Victor Sylvester Saier (May 4, 1891 – May 14, 1967) was an American first baseman in Major League Baseball from 1911 to 1919. He played for the Chicago Cubs and the Pittsburgh Pirates. Saier stood at and weighed 185 lbs.

==Career==
Vic Saier was born in Lansing, Michigan, and attended St. Mary's High School. He started his professional baseball career in 1910. In his first season, with the Lansing Senators, he led the Southern Michigan League in hits, doubles, and total bases, and he was purchased by the Chicago Cubs for $1,500.

Saier joined the Cubs in 1911. During his rookie season, starting first baseman, manager, and future Hall of Famer Frank Chance got injured, and Saier replaced him. He batted .259 in 86 games. The next season, he raised his average to .288 in his first season as an MLB starter; in 1913, he hit his peak, setting career-highs in nearly every offensive category while leading the National League in triples, with 21.

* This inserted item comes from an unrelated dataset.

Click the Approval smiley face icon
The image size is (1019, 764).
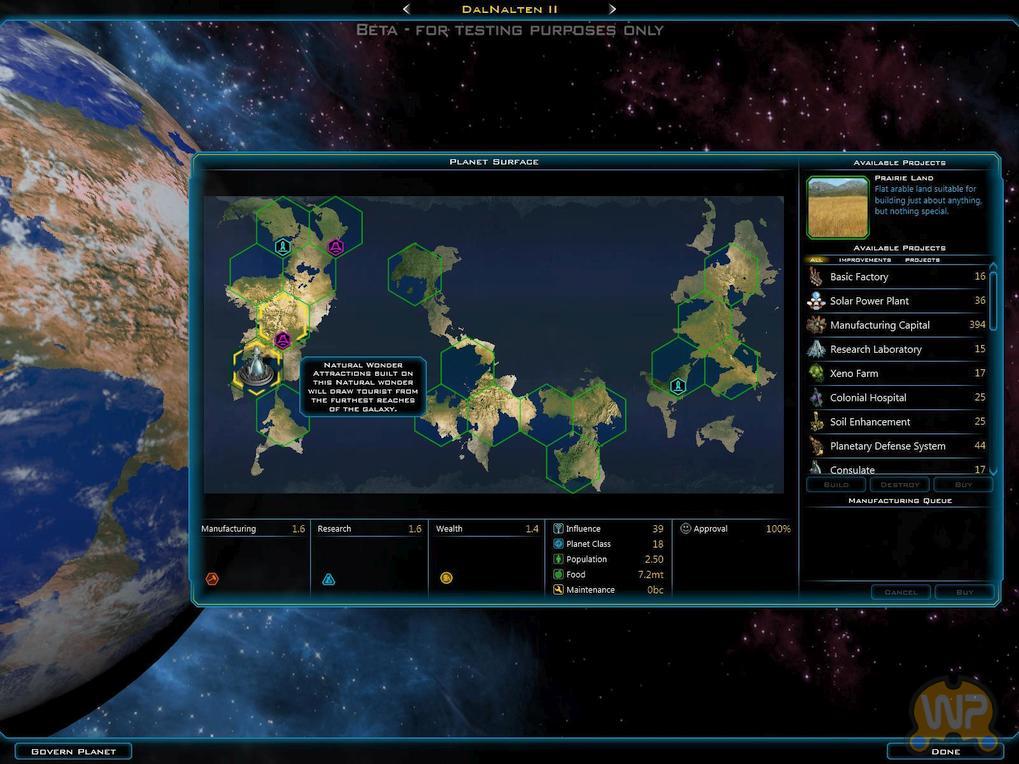click(685, 529)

In July 1915, Saier was leading the league in runs batted in when he suffered a leg injury that kept him out of the lineup for three weeks. He continued to put up decent numbers, but then he injured his leg again early in 1917 that sidelined him for almost the entire year. Saier was then purchased by the Pirates before 1919. After batting just .223 in 58 games that season, he was released.

In 865 games over eight seasons, Saier posted a .263 batting average (775-for-2948) with 455 runs, 143 doubles, 61 triples, 55 home runs, 396 RBIs, 121 stolen bases, 378 bases on balls, .351 on-base percentage and .409 slugging percentage. Defensively, he recorded a .986 fielding percentage playing every inning of his career at first base.

Saier was married and had two daughters and a son. He died in East Lansing, Michigan, at the age of 76.